─── Records to use ───

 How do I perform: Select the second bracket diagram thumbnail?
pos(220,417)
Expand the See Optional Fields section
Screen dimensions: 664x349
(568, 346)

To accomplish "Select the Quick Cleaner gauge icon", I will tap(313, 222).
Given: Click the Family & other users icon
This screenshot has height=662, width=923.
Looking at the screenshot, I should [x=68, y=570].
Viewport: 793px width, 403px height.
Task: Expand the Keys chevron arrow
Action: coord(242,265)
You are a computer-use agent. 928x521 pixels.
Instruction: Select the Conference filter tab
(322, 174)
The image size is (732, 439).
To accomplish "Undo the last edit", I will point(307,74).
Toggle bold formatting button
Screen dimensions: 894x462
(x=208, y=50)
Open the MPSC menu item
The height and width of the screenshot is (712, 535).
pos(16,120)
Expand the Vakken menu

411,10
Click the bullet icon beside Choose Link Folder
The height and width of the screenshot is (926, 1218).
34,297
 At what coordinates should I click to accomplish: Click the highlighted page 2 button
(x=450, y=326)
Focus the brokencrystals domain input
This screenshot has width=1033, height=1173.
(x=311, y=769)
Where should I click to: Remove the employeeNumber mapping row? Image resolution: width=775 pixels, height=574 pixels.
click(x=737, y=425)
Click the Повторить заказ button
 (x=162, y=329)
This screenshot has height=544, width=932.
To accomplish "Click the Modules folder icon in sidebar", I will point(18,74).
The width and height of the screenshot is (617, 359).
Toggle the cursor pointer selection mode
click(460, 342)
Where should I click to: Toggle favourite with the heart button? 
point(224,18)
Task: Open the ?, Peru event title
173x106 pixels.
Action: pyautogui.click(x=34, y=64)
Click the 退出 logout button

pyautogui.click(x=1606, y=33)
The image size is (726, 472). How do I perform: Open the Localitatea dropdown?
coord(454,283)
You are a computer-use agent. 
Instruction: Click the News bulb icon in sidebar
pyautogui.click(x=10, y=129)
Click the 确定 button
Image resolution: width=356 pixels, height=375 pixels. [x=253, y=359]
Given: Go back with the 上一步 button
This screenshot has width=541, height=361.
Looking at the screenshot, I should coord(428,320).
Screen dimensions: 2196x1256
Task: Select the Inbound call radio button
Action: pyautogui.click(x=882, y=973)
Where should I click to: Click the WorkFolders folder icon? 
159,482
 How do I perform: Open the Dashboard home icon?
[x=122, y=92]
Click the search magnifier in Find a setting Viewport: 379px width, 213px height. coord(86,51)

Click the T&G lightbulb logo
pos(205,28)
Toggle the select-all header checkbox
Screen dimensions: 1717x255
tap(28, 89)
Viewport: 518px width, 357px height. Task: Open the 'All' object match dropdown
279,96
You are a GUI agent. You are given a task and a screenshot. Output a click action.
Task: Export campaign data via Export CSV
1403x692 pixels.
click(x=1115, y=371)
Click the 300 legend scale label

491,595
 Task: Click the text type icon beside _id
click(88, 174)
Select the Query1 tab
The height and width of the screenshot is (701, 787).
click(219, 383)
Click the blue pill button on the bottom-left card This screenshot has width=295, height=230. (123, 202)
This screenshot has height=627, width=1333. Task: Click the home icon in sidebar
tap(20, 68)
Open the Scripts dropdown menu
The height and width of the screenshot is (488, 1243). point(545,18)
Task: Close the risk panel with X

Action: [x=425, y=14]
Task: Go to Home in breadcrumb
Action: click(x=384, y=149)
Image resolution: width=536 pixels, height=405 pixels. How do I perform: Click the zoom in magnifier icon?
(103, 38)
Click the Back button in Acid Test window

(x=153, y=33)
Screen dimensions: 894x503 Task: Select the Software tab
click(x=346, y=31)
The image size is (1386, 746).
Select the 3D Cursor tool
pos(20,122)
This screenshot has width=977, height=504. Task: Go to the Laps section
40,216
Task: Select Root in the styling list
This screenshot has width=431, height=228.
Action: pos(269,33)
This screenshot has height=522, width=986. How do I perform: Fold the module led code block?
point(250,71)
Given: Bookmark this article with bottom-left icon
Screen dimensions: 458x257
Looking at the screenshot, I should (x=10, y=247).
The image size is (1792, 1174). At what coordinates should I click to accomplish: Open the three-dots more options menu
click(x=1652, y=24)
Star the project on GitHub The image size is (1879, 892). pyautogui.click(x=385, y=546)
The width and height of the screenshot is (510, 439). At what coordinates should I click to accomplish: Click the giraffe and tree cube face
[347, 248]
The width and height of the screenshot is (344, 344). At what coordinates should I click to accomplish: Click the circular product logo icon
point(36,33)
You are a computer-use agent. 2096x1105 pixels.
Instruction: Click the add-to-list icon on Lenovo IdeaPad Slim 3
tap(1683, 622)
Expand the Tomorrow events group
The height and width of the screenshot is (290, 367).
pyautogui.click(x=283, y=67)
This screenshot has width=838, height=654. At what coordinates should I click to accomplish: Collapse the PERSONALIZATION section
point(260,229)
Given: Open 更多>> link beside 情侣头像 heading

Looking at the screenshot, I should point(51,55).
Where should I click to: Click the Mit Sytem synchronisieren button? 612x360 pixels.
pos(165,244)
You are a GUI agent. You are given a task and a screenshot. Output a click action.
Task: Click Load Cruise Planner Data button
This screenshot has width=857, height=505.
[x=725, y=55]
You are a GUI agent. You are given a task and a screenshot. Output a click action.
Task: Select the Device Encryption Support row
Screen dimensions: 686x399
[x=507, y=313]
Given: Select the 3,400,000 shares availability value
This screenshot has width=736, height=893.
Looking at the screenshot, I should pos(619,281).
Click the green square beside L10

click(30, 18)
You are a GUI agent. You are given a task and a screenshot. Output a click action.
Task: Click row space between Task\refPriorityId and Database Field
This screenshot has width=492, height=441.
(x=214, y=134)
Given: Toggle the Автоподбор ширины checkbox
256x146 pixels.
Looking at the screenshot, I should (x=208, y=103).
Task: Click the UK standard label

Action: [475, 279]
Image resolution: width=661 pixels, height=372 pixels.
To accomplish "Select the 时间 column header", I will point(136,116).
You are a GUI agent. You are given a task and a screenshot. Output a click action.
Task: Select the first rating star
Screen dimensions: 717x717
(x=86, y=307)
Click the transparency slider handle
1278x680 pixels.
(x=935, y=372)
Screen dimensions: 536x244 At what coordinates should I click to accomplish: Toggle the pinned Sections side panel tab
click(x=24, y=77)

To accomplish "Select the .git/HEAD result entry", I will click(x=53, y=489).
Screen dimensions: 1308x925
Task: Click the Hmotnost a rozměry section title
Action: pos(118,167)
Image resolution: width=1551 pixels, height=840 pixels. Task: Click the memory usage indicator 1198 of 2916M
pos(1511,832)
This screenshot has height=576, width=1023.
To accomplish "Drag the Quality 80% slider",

───

Rewrite the listing above as a numbered list, one line per item, leaving out the blank lines.

1.  How do I perform: Select the second bracket diagram thumbnail?
2. pos(220,417)
3. Expand the See Optional Fields section
4. Screen dimensions: 664x349
5. (568, 346)
6. To accomplish "Select the Quick Cleaner gauge icon", I will tap(313, 222).
7. Given: Click the Family & other users icon
8. This screenshot has height=662, width=923.
9. Looking at the screenshot, I should [x=68, y=570].
10. Viewport: 793px width, 403px height.
11. Task: Expand the Keys chevron arrow
12. Action: coord(242,265)
13. You are a computer-use agent. 928x521 pixels.
14. Instruction: Select the Conference filter tab
15. (322, 174)
16. The image size is (732, 439).
17. To accomplish "Undo the last edit", I will point(307,74).
18. Toggle bold formatting button
19. Screen dimensions: 894x462
20. (x=208, y=50)
21. Open the MPSC menu item
22. The height and width of the screenshot is (712, 535).
23. pos(16,120)
24. Expand the Vakken menu
25. 411,10
26. Click the bullet icon beside Choose Link Folder
27. The height and width of the screenshot is (926, 1218).
28. 34,297
29.  At what coordinates should I click to accomplish: Click the highlighted page 2 button
30. (x=450, y=326)
31. Focus the brokencrystals domain input
32. This screenshot has width=1033, height=1173.
33. (x=311, y=769)
34. Where should I click to: Remove the employeeNumber mapping row? Image resolution: width=775 pixels, height=574 pixels.
35. click(x=737, y=425)
36. Click the Повторить заказ button
37.  (x=162, y=329)
38. This screenshot has height=544, width=932.
39. To accomplish "Click the Modules folder icon in sidebar", I will point(18,74).
40. The width and height of the screenshot is (617, 359).
41. Toggle the cursor pointer selection mode
42. click(460, 342)
43. Where should I click to: Toggle favourite with the heart button? 
44. point(224,18)
45. Task: Open the ?, Peru event title
46. 173x106 pixels.
47. Action: pyautogui.click(x=34, y=64)
48. Click the 退出 logout button
49. pyautogui.click(x=1606, y=33)
50. The image size is (726, 472). How do I perform: Open the Localitatea dropdown?
51. coord(454,283)
52. You are a computer-use agent. 
53. Instruction: Click the News bulb icon in sidebar
54. pyautogui.click(x=10, y=129)
55. Click the 确定 button
56. Image resolution: width=356 pixels, height=375 pixels. [x=253, y=359]
57. Given: Go back with the 上一步 button
58. This screenshot has width=541, height=361.
59. Looking at the screenshot, I should coord(428,320).
60. Screen dimensions: 2196x1256
61. Task: Select the Inbound call radio button
62. Action: pyautogui.click(x=882, y=973)
63. Where should I click to: Click the WorkFolders folder icon? 
64. 159,482
65.  How do I perform: Open the Dashboard home icon?
66. [x=122, y=92]
67. Click the search magnifier in Find a setting Viewport: 379px width, 213px height. coord(86,51)
68. Click the T&G lightbulb logo
69. pos(205,28)
70. Toggle the select-all header checkbox
71. Screen dimensions: 1717x255
72. tap(28, 89)
73. Viewport: 518px width, 357px height. Task: Open the 'All' object match dropdown
74. 279,96
75. You are a GUI agent. You are given a task and a screenshot. Output a click action.
76. Task: Export campaign data via Export CSV
77. 1403x692 pixels.
78. click(x=1115, y=371)
79. Click the 300 legend scale label
80. 491,595
81.  Task: Click the text type icon beside _id
82. click(88, 174)
83. Select the Query1 tab
84. The height and width of the screenshot is (701, 787).
85. click(219, 383)
86. Click the blue pill button on the bottom-left card This screenshot has width=295, height=230. (123, 202)
87. This screenshot has height=627, width=1333. Task: Click the home icon in sidebar
88. tap(20, 68)
89. Open the Scripts dropdown menu
90. The height and width of the screenshot is (488, 1243). point(545,18)
91. Task: Close the risk panel with X
92. Action: [x=425, y=14]
93. Task: Go to Home in breadcrumb
94. Action: click(x=384, y=149)
95. Image resolution: width=536 pixels, height=405 pixels. How do I perform: Click the zoom in magnifier icon?
96. (103, 38)
97. Click the Back button in Acid Test window
98. (x=153, y=33)
99. Screen dimensions: 894x503 Task: Select the Software tab
100. click(x=346, y=31)
101. The image size is (1386, 746).
102. Select the 3D Cursor tool
103. pos(20,122)
104. This screenshot has width=977, height=504. Task: Go to the Laps section
105. 40,216
106. Task: Select Root in the styling list
107. This screenshot has width=431, height=228.
108. Action: pos(269,33)
109. This screenshot has height=522, width=986. How do I perform: Fold the module led code block?
110. point(250,71)
111. Given: Bookmark this article with bottom-left icon
112. Screen dimensions: 458x257
113. Looking at the screenshot, I should (x=10, y=247).
114. The image size is (1792, 1174). At what coordinates should I click to accomplish: Open the three-dots more options menu
115. click(x=1652, y=24)
116. Star the project on GitHub The image size is (1879, 892). pyautogui.click(x=385, y=546)
117. The width and height of the screenshot is (510, 439). At what coordinates should I click to accomplish: Click the giraffe and tree cube face
118. [347, 248]
119. The width and height of the screenshot is (344, 344). At what coordinates should I click to accomplish: Click the circular product logo icon
120. point(36,33)
121. You are a computer-use agent. 2096x1105 pixels.
122. Instruction: Click the add-to-list icon on Lenovo IdeaPad Slim 3
123. tap(1683, 622)
124. Expand the Tomorrow events group
125. The height and width of the screenshot is (290, 367).
126. pyautogui.click(x=283, y=67)
127. This screenshot has width=838, height=654. At what coordinates should I click to accomplish: Collapse the PERSONALIZATION section
128. point(260,229)
129. Given: Open 更多>> link beside 情侣头像 heading
130. Looking at the screenshot, I should point(51,55).
131. Where should I click to: Click the Mit Sytem synchronisieren button? 612x360 pixels.
132. pos(165,244)
133. You are a GUI agent. You are given a task and a screenshot. Output a click action.
134. Task: Click Load Cruise Planner Data button
135. This screenshot has width=857, height=505.
136. [x=725, y=55]
137. You are a GUI agent. You are given a task and a screenshot. Output a click action.
138. Task: Select the Device Encryption Support row
139. Screen dimensions: 686x399
140. [x=507, y=313]
141. Given: Select the 3,400,000 shares availability value
142. This screenshot has width=736, height=893.
143. Looking at the screenshot, I should pos(619,281).
144. Click the green square beside L10
145. click(30, 18)
146. You are a GUI agent. You are given a task and a screenshot. Output a click action.
147. Task: Click row space between Task\refPriorityId and Database Field
148. This screenshot has width=492, height=441.
149. (x=214, y=134)
150. Given: Toggle the Автоподбор ширины checkbox
151. 256x146 pixels.
152. Looking at the screenshot, I should (x=208, y=103).
153. Task: Click the UK standard label
154. Action: [475, 279]
155. Image resolution: width=661 pixels, height=372 pixels.
156. To accomplish "Select the 时间 column header", I will point(136,116).
157. You are a GUI agent. You are given a task and a screenshot. Output a click action.
158. Task: Select the first rating star
159. Screen dimensions: 717x717
160. (x=86, y=307)
161. Click the transparency slider handle
162. 1278x680 pixels.
163. (x=935, y=372)
164. Screen dimensions: 536x244 At what coordinates should I click to accomplish: Toggle the pinned Sections side panel tab
165. click(x=24, y=77)
166. To accomplish "Select the .git/HEAD result entry", I will click(x=53, y=489).
167. Screen dimensions: 1308x925
168. Task: Click the Hmotnost a rozměry section title
169. Action: pos(118,167)
170. Image resolution: width=1551 pixels, height=840 pixels. Task: Click the memory usage indicator 1198 of 2916M
171. pos(1511,832)
172. This screenshot has height=576, width=1023.
173. To accomplish "Drag the Quality 80% slider",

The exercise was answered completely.